| Work to be completed |
Your task is to reproduce, exactly and only, the lines running from the line containing "Screen dimensions: 640x360" to the end of the data below, both included.

BEGIN Given information

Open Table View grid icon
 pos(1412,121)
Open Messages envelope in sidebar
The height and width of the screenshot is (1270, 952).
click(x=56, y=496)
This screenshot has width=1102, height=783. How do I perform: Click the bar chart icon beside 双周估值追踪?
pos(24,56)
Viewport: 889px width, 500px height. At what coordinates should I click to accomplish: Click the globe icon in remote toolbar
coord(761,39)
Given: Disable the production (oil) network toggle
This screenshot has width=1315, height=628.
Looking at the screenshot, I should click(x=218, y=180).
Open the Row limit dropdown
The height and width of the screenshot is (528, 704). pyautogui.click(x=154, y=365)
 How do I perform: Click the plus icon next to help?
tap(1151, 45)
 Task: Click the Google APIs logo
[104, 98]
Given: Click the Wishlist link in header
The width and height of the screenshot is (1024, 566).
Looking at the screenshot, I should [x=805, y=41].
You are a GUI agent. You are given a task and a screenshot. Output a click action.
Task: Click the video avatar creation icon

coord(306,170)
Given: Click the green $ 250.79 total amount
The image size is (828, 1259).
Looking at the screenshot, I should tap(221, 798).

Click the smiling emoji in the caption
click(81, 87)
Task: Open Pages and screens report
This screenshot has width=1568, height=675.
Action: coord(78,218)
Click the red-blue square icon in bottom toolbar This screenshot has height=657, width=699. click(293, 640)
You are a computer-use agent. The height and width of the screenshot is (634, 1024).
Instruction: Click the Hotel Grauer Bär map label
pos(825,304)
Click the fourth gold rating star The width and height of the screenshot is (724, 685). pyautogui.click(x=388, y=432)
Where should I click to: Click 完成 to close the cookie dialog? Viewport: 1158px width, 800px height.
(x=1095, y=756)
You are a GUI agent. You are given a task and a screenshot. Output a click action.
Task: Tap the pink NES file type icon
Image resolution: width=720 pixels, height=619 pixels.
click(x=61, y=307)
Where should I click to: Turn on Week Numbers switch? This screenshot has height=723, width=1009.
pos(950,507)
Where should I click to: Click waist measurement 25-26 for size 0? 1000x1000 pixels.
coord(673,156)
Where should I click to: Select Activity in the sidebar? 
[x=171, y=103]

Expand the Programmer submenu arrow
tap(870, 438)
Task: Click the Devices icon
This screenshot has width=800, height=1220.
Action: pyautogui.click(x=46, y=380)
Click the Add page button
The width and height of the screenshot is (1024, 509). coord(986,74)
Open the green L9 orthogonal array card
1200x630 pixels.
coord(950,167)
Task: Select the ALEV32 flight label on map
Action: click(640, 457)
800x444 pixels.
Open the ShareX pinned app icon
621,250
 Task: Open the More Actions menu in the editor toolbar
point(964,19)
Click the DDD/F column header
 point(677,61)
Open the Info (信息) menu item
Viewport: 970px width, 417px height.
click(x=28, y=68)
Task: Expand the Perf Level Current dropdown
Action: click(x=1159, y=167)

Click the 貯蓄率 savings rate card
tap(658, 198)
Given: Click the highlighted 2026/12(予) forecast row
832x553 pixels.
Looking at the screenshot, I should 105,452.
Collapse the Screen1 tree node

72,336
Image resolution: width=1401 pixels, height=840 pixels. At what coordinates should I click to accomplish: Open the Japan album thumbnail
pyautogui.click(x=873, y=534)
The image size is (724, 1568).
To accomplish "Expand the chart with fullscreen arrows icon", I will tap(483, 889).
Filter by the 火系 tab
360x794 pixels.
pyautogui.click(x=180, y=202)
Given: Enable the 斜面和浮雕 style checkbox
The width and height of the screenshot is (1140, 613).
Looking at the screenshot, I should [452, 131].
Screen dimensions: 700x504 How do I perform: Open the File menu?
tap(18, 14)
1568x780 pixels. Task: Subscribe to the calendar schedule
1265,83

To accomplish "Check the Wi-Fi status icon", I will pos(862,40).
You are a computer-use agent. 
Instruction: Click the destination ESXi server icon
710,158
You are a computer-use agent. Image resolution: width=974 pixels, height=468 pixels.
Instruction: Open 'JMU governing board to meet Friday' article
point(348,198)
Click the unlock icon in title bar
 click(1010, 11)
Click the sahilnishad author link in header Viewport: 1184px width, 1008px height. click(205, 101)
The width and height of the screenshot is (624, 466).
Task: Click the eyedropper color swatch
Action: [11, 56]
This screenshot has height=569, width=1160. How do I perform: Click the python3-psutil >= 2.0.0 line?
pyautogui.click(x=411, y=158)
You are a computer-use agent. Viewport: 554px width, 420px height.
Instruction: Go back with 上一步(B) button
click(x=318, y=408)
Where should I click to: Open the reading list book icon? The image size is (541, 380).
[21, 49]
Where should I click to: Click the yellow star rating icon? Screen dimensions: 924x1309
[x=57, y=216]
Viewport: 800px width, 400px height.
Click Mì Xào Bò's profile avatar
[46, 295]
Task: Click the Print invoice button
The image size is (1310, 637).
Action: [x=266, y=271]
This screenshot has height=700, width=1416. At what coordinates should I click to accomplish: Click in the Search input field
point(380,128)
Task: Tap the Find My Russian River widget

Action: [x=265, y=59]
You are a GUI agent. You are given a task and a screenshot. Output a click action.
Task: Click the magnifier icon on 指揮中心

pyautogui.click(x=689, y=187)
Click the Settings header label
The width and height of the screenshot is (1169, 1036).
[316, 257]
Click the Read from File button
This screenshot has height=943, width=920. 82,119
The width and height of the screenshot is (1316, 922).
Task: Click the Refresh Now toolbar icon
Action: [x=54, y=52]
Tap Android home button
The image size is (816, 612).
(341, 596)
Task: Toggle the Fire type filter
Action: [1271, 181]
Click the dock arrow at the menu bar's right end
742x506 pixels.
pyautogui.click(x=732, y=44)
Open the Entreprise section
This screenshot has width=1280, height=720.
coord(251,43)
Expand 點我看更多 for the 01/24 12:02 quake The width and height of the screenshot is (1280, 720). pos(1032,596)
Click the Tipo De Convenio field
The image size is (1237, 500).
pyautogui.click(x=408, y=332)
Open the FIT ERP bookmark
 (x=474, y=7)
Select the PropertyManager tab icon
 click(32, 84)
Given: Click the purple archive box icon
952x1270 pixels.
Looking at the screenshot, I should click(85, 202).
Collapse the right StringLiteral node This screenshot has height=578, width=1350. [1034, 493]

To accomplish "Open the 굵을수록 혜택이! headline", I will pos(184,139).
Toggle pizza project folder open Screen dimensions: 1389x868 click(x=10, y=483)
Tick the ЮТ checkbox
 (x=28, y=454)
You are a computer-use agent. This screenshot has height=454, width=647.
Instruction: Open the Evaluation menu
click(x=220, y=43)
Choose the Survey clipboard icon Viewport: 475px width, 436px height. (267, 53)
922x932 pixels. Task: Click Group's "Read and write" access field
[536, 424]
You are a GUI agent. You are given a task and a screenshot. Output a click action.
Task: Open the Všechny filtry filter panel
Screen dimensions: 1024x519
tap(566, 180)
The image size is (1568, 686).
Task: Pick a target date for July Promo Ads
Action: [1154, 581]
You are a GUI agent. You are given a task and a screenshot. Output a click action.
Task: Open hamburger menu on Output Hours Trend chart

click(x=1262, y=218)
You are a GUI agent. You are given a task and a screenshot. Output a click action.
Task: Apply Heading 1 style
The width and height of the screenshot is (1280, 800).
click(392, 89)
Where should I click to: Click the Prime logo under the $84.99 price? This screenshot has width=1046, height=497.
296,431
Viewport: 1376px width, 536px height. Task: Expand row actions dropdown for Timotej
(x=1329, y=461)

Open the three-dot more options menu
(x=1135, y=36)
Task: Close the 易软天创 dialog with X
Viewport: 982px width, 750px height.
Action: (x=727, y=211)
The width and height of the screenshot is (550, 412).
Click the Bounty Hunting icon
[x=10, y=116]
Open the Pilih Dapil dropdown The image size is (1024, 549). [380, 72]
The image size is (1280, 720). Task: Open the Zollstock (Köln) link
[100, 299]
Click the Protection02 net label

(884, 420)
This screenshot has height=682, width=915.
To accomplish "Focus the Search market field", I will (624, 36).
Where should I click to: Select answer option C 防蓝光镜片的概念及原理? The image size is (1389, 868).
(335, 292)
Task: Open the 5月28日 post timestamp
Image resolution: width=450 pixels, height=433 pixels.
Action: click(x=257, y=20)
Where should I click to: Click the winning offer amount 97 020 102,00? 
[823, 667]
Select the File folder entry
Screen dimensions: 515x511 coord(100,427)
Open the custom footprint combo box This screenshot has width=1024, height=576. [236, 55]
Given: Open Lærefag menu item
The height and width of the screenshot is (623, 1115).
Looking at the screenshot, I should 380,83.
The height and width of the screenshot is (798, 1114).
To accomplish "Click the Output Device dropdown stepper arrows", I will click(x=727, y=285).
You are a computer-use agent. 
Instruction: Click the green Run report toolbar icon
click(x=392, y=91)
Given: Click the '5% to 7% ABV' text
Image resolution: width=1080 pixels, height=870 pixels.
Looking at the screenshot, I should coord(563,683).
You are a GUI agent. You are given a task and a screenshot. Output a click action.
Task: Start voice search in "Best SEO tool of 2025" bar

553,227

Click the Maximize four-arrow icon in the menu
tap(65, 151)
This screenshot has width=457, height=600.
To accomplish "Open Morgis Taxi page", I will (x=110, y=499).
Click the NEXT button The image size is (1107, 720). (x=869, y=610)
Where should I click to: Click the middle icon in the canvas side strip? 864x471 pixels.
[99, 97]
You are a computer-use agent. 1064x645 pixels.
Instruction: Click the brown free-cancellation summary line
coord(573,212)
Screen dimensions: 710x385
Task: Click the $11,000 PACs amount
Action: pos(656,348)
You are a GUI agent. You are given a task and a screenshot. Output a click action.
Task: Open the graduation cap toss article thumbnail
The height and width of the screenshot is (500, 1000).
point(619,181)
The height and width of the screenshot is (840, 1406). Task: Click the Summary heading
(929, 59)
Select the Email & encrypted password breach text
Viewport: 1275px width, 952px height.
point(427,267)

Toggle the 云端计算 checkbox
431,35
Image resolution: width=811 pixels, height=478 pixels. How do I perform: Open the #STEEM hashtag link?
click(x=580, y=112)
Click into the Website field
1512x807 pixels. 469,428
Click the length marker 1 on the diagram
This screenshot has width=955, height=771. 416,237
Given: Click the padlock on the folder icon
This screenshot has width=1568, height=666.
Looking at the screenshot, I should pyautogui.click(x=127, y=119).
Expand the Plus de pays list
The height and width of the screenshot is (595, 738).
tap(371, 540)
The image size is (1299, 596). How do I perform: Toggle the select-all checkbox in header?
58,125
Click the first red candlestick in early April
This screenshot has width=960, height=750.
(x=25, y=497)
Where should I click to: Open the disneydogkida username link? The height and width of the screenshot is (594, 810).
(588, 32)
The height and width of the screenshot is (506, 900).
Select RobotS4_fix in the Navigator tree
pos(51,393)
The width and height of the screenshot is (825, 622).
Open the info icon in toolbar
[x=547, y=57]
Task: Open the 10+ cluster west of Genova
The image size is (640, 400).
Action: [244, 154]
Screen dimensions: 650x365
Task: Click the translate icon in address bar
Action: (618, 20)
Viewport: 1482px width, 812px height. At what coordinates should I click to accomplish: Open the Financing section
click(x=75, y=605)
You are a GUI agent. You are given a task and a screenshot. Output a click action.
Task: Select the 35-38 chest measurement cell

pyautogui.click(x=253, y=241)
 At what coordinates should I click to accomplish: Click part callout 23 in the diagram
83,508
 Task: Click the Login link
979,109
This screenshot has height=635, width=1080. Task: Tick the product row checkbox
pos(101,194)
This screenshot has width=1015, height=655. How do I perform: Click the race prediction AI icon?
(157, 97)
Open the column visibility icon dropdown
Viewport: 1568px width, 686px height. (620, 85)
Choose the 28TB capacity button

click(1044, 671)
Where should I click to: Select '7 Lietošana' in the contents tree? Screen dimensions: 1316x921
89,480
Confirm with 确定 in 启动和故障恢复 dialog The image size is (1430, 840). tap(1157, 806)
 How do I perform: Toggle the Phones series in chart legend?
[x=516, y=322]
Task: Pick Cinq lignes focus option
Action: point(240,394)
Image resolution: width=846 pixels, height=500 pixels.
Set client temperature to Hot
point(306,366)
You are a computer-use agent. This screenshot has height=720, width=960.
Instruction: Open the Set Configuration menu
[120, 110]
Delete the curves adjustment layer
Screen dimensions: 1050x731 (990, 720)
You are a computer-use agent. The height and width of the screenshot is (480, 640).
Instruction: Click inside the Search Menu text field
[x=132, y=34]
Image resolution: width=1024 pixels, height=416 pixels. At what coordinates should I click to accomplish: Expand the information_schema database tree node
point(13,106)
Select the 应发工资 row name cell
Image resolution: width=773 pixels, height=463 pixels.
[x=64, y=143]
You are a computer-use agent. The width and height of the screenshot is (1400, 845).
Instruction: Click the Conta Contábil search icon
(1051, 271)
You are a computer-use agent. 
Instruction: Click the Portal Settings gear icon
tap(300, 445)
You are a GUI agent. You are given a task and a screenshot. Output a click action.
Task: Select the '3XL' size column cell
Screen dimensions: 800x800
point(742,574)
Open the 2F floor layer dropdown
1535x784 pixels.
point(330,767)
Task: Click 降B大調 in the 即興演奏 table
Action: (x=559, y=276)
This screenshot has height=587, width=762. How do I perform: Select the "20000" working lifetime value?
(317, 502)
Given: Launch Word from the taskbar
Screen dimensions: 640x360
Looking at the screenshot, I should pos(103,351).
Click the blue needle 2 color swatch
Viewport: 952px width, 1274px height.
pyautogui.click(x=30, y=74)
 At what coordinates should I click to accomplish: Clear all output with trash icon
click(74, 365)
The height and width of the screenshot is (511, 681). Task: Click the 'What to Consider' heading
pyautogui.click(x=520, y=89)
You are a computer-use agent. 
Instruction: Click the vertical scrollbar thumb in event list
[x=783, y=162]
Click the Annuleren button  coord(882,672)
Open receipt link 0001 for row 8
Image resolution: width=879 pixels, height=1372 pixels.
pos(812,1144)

END Given information

| Task solution |
Screen dimensions: 640x360
Looking at the screenshot, I should pos(103,351).
Click the blue needle 2 color swatch
Viewport: 952px width, 1274px height.
pyautogui.click(x=30, y=74)
 At what coordinates should I click to accomplish: Clear all output with trash icon
click(74, 365)
The height and width of the screenshot is (511, 681). Task: Click the 'What to Consider' heading
pyautogui.click(x=520, y=89)
You are a computer-use agent. 
Instruction: Click the vertical scrollbar thumb in event list
[x=783, y=162]
Click the Annuleren button  coord(882,672)
Open receipt link 0001 for row 8
Image resolution: width=879 pixels, height=1372 pixels.
pos(812,1144)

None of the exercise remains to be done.